WHAT THE TASK ASKS: Set down the lines of the records again, word for word, starting at the line that contains "This screenshot has width=461, height=265." and running through the end of the records, with both ends included.

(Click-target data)
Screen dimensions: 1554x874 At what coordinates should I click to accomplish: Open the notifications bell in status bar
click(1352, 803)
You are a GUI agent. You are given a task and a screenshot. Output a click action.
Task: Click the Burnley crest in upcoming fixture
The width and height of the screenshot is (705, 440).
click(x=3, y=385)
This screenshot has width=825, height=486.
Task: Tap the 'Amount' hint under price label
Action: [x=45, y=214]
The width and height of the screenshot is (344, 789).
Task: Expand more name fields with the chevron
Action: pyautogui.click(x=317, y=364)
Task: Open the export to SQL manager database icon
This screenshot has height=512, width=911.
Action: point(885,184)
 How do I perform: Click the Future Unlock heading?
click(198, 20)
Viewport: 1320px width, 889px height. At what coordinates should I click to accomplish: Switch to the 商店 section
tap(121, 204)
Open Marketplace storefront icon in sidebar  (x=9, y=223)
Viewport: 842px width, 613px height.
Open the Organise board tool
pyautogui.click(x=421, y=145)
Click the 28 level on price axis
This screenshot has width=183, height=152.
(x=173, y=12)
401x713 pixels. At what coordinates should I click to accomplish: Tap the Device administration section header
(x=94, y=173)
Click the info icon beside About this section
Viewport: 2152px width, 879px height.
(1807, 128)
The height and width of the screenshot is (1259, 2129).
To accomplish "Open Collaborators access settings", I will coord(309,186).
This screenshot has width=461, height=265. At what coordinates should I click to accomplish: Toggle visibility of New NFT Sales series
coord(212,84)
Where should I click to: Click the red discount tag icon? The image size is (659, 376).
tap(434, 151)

EXPECTED ANSWER:
This screenshot has width=461, height=265. At what coordinates should I click to accomplish: Toggle visibility of New NFT Sales series
coord(212,84)
Where should I click to: Click the red discount tag icon? The image size is (659, 376).
tap(434, 151)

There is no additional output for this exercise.